Assignment 3:5 – “That Coyote Is Really A Crazy Clown”

2. Coyote Pedagogy is a term sometimes used to describe King’s writing strategies (Margery Fee and Jane Flick). Discuss your understanding of the role of Coyote in the novel.

“Because Green Grass Running Water is populated with both subtle allusions and overt references to a multitude of characters from popular culture, it is no surprise that students should, at first glance, attempt to understand this Coyote via the attributes of a cartoon character from their childhood viewing of American television (and there is little doubt in my mind that this first impression is one King would like you to think about).” – Paterson, ENGL 470A

There’s something about Coyote that I’d like to relate to Wile E Coyote in a sense that yes, he is a trickster and King seems to present him as the Native version of a God, and Wile E Coyote creates and builds contraptions to capture and control the Roadrunner, but it all has its consequences and downfalls. He can create earthquakes but it caused the dam to burst, his abilities with singing and dancing destroys the structures he created and brings upon terrible rain and storm upon everyone.  Much like Wile E, who has the power to create and put up the traps, still brings forth destruction (mostly to himself). With that much power, I think King is trying to showcase, comes a great responsibility and production of balance. Coyote’s creations has its negative effects, bringing his actions into a circle from good to bad, beginning to end, positive to negative. It’s a representation of how the Aboriginals value the symbolism of balance through a circle.
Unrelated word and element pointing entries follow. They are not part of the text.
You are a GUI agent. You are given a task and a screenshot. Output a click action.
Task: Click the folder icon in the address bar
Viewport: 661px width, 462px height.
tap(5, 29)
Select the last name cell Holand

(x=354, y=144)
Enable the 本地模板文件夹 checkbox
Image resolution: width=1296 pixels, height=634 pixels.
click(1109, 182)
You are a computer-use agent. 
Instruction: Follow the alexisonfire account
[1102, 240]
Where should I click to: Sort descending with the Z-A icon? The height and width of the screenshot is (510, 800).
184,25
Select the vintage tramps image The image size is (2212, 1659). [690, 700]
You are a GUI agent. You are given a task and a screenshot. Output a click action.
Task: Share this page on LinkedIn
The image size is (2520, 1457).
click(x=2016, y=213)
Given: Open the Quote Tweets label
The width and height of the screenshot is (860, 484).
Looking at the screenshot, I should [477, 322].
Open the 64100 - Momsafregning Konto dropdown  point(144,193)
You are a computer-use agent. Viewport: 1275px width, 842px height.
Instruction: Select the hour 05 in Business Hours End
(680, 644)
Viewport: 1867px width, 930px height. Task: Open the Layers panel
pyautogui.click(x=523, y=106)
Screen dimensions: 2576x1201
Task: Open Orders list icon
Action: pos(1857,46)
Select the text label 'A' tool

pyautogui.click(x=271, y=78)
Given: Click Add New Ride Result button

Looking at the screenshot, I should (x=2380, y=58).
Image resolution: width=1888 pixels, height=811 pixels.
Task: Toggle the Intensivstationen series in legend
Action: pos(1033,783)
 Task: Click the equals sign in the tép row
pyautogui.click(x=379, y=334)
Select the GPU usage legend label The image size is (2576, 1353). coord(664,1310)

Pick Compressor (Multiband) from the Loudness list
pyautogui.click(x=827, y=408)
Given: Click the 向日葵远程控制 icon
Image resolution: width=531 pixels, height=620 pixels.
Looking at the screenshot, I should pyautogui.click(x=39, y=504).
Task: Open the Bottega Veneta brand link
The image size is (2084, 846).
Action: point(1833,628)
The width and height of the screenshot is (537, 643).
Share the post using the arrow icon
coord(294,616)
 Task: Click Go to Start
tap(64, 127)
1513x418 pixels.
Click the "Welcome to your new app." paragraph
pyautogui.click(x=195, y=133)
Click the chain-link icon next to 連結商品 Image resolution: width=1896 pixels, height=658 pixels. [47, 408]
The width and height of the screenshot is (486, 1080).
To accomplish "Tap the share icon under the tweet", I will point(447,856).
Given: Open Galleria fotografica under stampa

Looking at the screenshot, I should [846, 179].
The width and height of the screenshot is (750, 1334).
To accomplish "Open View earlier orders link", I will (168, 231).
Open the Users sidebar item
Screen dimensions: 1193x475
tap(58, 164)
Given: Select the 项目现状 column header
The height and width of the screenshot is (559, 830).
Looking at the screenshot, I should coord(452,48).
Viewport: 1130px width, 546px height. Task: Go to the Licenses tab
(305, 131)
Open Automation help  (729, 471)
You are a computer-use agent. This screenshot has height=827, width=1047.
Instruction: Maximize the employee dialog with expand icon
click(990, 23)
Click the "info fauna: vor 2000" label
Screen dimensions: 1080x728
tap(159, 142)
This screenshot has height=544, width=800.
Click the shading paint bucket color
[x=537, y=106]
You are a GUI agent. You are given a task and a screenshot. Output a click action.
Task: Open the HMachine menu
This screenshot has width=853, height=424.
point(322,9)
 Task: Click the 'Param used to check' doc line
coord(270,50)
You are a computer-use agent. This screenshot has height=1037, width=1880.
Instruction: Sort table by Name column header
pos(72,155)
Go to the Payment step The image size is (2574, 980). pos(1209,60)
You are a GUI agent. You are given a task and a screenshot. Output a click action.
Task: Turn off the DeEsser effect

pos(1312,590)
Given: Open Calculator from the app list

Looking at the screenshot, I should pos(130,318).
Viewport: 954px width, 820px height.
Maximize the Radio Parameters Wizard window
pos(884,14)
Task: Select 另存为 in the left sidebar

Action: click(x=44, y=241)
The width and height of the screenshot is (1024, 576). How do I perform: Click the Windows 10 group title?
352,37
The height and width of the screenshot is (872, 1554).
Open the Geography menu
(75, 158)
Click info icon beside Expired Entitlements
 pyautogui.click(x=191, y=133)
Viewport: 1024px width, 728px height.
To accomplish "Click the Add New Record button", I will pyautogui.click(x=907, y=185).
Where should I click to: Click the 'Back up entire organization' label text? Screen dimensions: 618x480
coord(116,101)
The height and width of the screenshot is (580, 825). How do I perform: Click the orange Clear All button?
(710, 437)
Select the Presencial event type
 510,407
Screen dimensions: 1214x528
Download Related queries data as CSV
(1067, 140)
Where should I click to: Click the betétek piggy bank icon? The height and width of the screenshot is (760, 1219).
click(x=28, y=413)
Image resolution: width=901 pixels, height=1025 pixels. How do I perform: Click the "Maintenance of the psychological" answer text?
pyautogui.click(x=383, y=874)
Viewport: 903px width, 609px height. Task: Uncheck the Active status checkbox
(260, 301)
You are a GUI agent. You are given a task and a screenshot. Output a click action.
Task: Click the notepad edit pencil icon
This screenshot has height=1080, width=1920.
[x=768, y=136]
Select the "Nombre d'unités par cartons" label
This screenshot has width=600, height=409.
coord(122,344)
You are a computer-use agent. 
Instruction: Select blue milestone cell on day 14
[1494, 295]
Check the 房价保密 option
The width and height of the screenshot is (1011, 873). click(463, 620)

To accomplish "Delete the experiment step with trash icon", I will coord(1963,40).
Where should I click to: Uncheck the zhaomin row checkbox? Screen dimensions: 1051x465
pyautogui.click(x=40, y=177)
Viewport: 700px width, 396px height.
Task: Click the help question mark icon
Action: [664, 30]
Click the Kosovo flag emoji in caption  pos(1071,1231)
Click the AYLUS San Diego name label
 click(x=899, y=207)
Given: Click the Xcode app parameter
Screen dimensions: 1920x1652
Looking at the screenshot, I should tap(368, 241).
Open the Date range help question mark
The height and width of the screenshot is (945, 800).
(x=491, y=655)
“Circles are part of the natural order of creation – from the water cycle to the seasons to the cycle of birth and death – and as such, the circle signifies transformation and movement. Aboriginal peoples in North America use the circle to illustrate their worldviews using models such as the medicine wheel, which illustrates the human journey through life and explains relationships between various aspects of creation, both seen and unseen. The circle is infinite and continuous. It is a way of understanding and explaining interrelatedness and interconnectedness (see Interconnectedness).”

This underlines King’s writing of the Coyote as the Native God. And his role as a trickster is not necessarily either an entirely good thing or bad thing, but a development of balance of his powers and creation. King also highlights the idea of retelling or updating the stories or mythologies in our world. From Christian to Native beliefs, King incorporates these different creation stories and revamps them a little, show how they can fix our world. The dam is a prime example. Coyote creates the earthquake that tears down the dam. He destroys what he creates. That beginning to end that, again, shows the balance. It shows the importance of balance in our lives. King somehow is able to tell us to break the dams in our lives, let that water flow down freely. And if something bad can come out of the good, then some good can come out of the bad. It’s a cycle, the way of life. It all comes to full circle.

The Coyote is King’s allusion to a mixture of both the Christian God that creates and the Native American God that practices though their unique dancing and singing.

Work Cited:

Paterson, Erika. “Lesson 3.2 Introduction to Green Grass Running Water.” ENGL 470A Canadian Studies Canadian Literary Genres May 2015. UBC Blogs. Web. 16 July 2015.

“Aboriginal Worldviews.” Dragonfly Consulting Services Canada. 2012. Web. 16 July 2015.

Ziccardi, Andrea. “Wile Coyote e Road Runner – Catapulta.” Online video clip. Youtube. 24 May 2011. Web. 16 July 2015.